**Exercise task**
Rewrite all of the material below, swapping each "dropdown" for "menu" and leaving everything else unchanged.

====== Extracted material

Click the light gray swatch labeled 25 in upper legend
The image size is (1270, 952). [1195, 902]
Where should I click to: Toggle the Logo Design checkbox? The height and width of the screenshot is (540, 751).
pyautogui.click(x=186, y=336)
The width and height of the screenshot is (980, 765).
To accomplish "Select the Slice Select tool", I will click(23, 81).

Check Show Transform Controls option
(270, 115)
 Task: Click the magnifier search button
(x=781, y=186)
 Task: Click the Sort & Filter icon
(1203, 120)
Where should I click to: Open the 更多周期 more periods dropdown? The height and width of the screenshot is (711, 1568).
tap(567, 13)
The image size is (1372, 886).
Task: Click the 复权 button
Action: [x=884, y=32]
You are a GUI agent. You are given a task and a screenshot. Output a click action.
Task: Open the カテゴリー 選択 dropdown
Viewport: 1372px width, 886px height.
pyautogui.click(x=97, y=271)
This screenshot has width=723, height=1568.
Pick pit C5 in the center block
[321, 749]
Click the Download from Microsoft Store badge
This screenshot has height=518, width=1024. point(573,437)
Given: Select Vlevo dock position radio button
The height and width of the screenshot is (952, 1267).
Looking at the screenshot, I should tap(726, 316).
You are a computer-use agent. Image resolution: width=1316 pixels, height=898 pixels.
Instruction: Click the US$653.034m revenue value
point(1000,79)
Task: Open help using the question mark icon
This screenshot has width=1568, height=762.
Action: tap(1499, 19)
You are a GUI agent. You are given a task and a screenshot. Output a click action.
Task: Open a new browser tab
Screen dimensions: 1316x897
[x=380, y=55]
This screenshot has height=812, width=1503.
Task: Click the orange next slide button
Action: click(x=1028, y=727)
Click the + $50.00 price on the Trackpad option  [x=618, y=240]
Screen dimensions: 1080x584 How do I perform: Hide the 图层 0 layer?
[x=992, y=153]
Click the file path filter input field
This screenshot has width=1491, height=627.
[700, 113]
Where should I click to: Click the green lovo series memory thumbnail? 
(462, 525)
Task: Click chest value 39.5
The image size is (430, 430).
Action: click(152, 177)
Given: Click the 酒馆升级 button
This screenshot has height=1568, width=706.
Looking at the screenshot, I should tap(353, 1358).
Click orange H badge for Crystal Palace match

============

**Task result**
Click the light gray swatch labeled 25 in upper legend
The image size is (1270, 952). [1195, 902]
Where should I click to: Toggle the Logo Design checkbox? The height and width of the screenshot is (540, 751).
pyautogui.click(x=186, y=336)
The width and height of the screenshot is (980, 765).
To accomplish "Select the Slice Select tool", I will click(23, 81).

Check Show Transform Controls option
(270, 115)
 Task: Click the magnifier search button
(x=781, y=186)
 Task: Click the Sort & Filter icon
(1203, 120)
Where should I click to: Open the 更多周期 more periods menu? The height and width of the screenshot is (711, 1568).
tap(567, 13)
The image size is (1372, 886).
Task: Click the 复权 button
Action: [x=884, y=32]
You are a GUI agent. You are given a task and a screenshot. Output a click action.
Task: Open the カテゴリー 選択 menu
Viewport: 1372px width, 886px height.
pyautogui.click(x=97, y=271)
This screenshot has width=723, height=1568.
Pick pit C5 in the center block
[321, 749]
Click the Download from Microsoft Store badge
This screenshot has height=518, width=1024. point(573,437)
Given: Select Vlevo dock position radio button
The height and width of the screenshot is (952, 1267).
Looking at the screenshot, I should tap(726, 316).
You are a computer-use agent. Image resolution: width=1316 pixels, height=898 pixels.
Instruction: Click the US$653.034m revenue value
point(1000,79)
Task: Open help using the question mark icon
This screenshot has width=1568, height=762.
Action: tap(1499, 19)
You are a GUI agent. You are given a task and a screenshot. Output a click action.
Task: Open a new browser tab
Screen dimensions: 1316x897
[x=380, y=55]
This screenshot has height=812, width=1503.
Task: Click the orange next slide button
Action: click(x=1028, y=727)
Click the + $50.00 price on the Trackpad option  [x=618, y=240]
Screen dimensions: 1080x584 How do I perform: Hide the 图层 0 layer?
[x=992, y=153]
Click the file path filter input field
This screenshot has width=1491, height=627.
[700, 113]
Where should I click to: Click the green lovo series memory thumbnail? 
(462, 525)
Task: Click chest value 39.5
The image size is (430, 430).
Action: click(152, 177)
Given: Click the 酒馆升级 button
This screenshot has height=1568, width=706.
Looking at the screenshot, I should tap(353, 1358).
Click orange H badge for Crystal Palace match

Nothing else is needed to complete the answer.